HiabGPT

Help I accidentally built GPT from scratch!

“If in doubt, code it out.” This phrase comes from my online teacher, Daniel Bourke, who taught me how to build AI models. He emphasizes the importance of visualization, because artificial intelligence is essentially a black box. You don’t really know what’s going on inside. It’s packed with math, weights and biases, gradient descent, loss functions, and more. These concepts can feel intimidating at first. But I believe the best way to learn something is to dive straight into building a system. Everyone learns differently, but for me, jumping into the deep end definitely worked. That’s why, when I got curious about GPT, I decided to try building one myself.

Transformer Architecture

The paper “Attention Is All You Need”, which quite literally transformed how AI works, introduced the attention mechanism. This mechanism involves computing Query, Key, and Value vectors between all tokens. Basically, the Transformer is made up of two parts: the encoder and the decoder. The encoder turns input words into an array of numbers, making them easier to work with mathematically. The decoder, on the other hand, turns those numbers back into words. Because of this, encoders are better at understanding meaning, while decoders are better at generating text. Fake and real news As you can see in top figure (from the original paper), BERT is built by stacking multiple encoders. That’s why BERT isn’t used for generating text. GPT, however, is built by stacking decoders — about 12 layers in the case of GPT-2 — so it can generate text. If a model uses both encoder and decoder, it’s called a T5 (Text-to-Text Transfer Transformer) model. Since we’re building a GPT-like model, we’ll focus on the decoder only. In Figure A, the decoder has multiple layers that follow a specific structure: Masked Multi-Head Attention → Add & Norm → Multi-Head Attention → Add & Norm → Residual Connection → FeedForward → Add & Norm. This process is repeated N times, and the final result is passed through a Linear layer and a Softmax function. You can find the detailed steps to build GPT from scratch is on my Medium. I'll tell you about my failure here.

Help! I accidently built GPT from scratch Part.1
Help! I accidently built GPT from scratch Part.2

Extraction Summary & Issues

I used the prompt of "오늘 날씨가 " and waited for the next token prediction. The output was like the following:
"오늘 날씨가 가격 가격 가격 가격 가격미미미"
Yes, this is weird. The model has memorized token sequences without understanding the semantics — just as early GPTs did before scaling. You need to train about 10 times more datasets for the size of parameters to make a model understand the semantics.

As we’ve discussed, building or training a model with PyTorch is relatively straightforward. However, creating a fully functional large language model (LLM) that understands semantics and generates coherent, meaningful sentences is far more complex. Let’s consider a scenario where GPU resources are limited. Due to VRAM constraints, you’re only able to train on a smaller dataset like WikiText-103 (103M tokens).
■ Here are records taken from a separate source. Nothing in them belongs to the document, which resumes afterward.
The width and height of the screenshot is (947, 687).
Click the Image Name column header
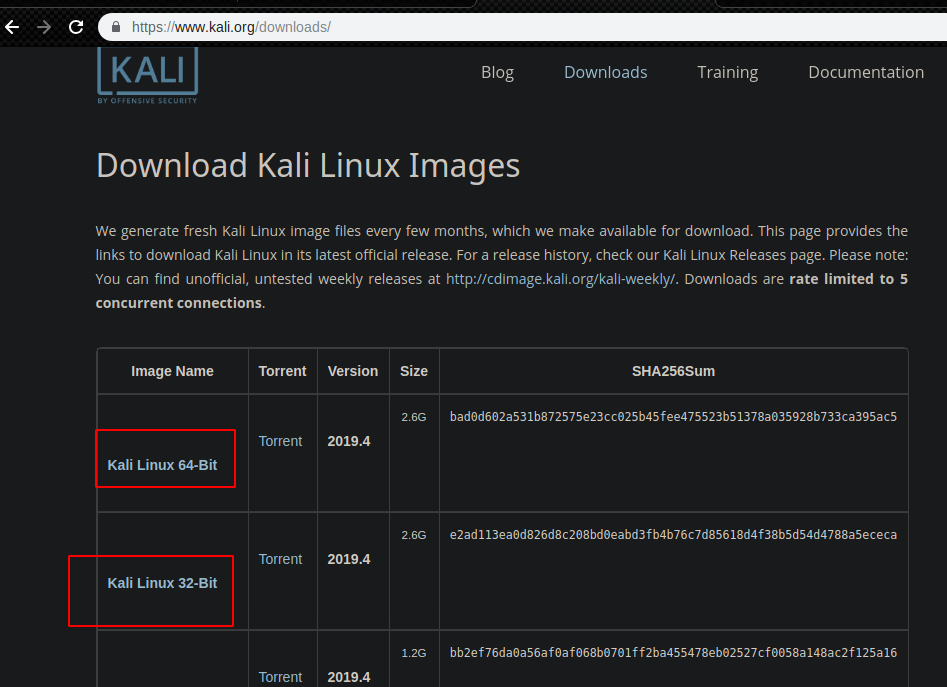click(x=172, y=370)
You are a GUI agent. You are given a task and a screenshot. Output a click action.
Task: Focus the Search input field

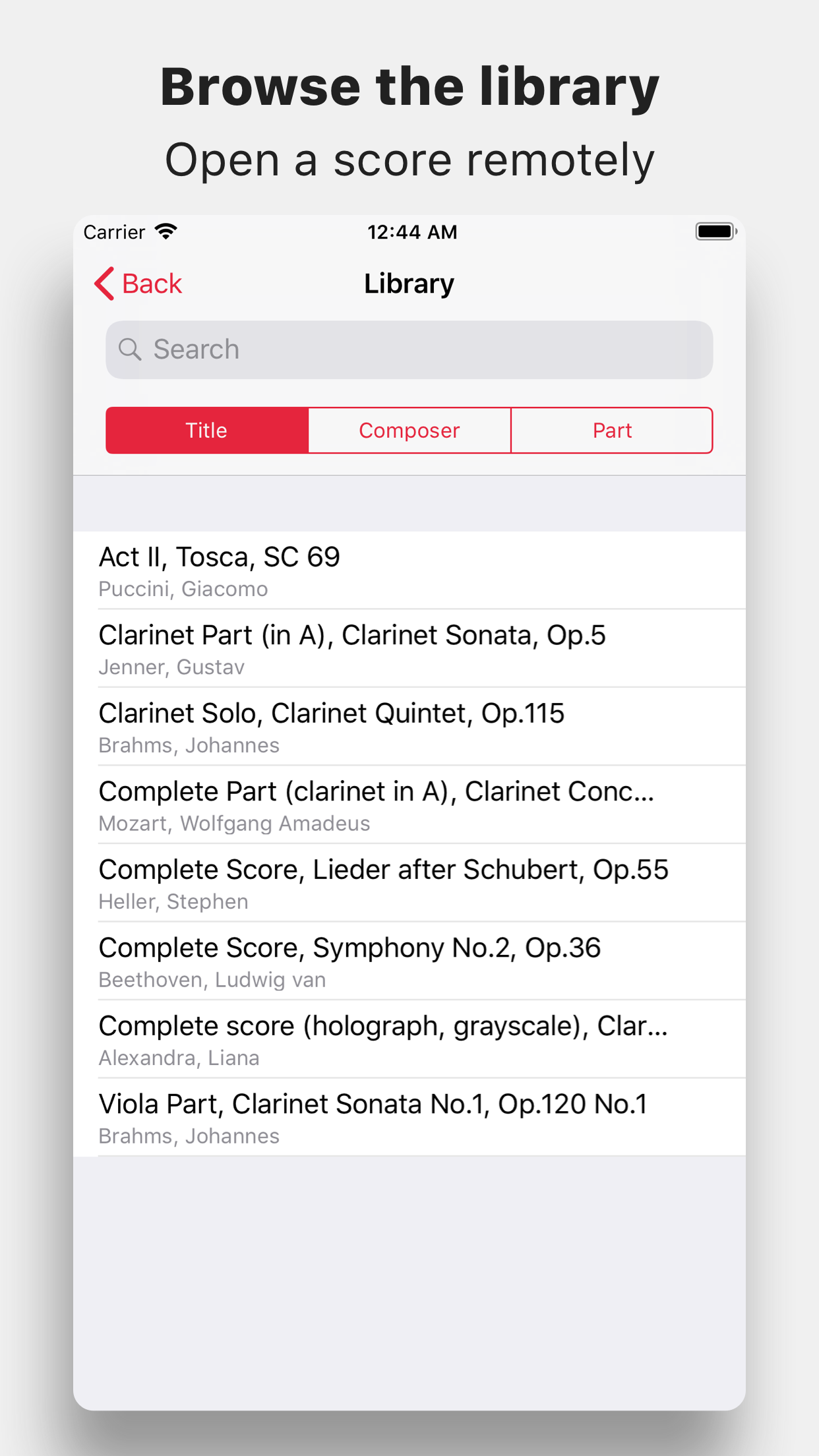tap(422, 349)
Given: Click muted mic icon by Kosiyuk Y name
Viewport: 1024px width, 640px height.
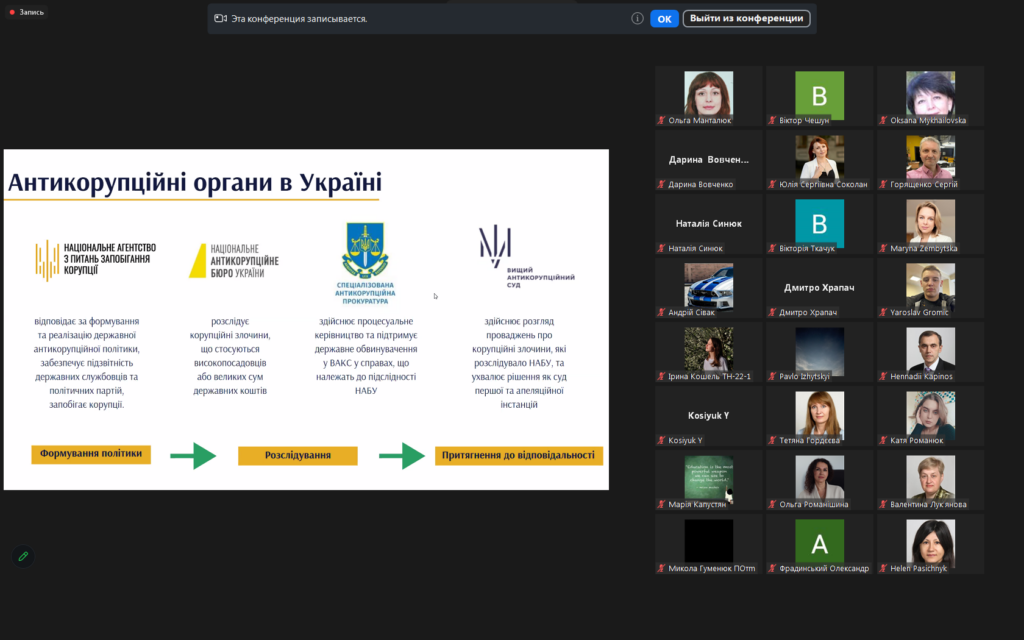Looking at the screenshot, I should click(x=661, y=441).
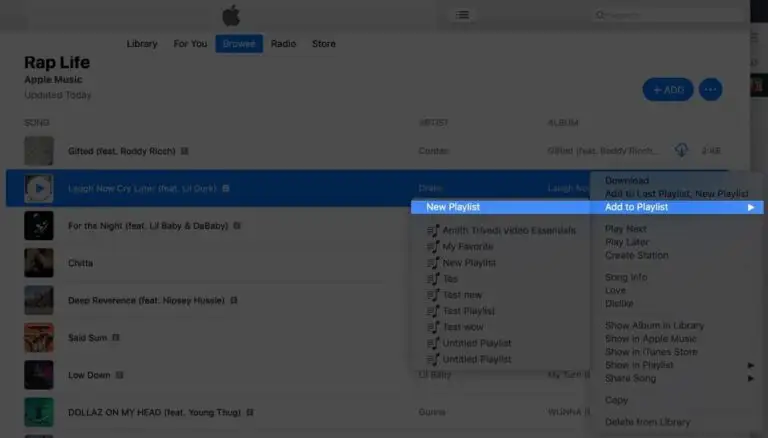Click the download cloud icon for Gifted
The image size is (768, 438).
681,150
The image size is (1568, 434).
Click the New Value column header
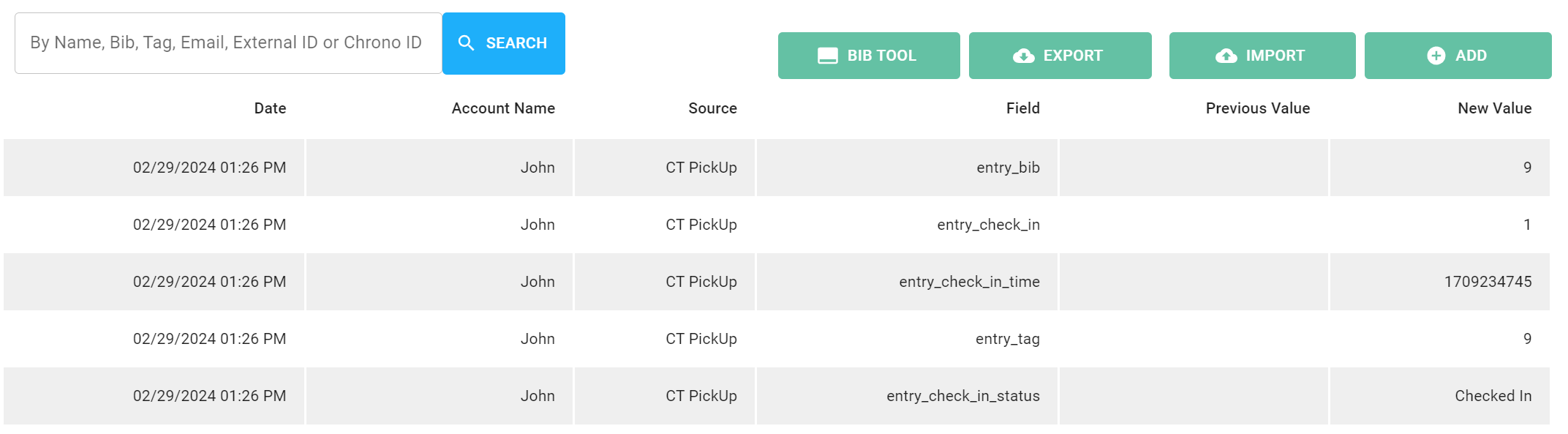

You might start by training on WikiText-103 (103M) and then move on to a larger dataset such as BookCorpus (1B). However, this approach introduces two key challenges. The first issue is the tokenizer. Since the datasets differ, you need to reset or retrain your tokenizer. While this is manageable, the second issue is more serious: Catastrophic Forgetting.

What is Catastrophic Forgetting?

Catastrophic Forgetting occurs when a model forgets previously learned information as it learns new data. This is a significant issue in sequential or continual learning scenarios. During the training on the second dataset, the model’s weights adjust to fit the new data, often at the expense of the knowledge gained from the first dataset. In practice, this means the model “forgets” what it learned from WikiText-103 once it starts training on BookCorpus. To prevent this, it’s generally necessary to interleave or mix multiple datasets during training rather than training on them sequentially. Additionally, due to scaling laws, training larger models requires a significantly larger amount of data. For example, training a 10B parameter model typically requires around 100B tokens.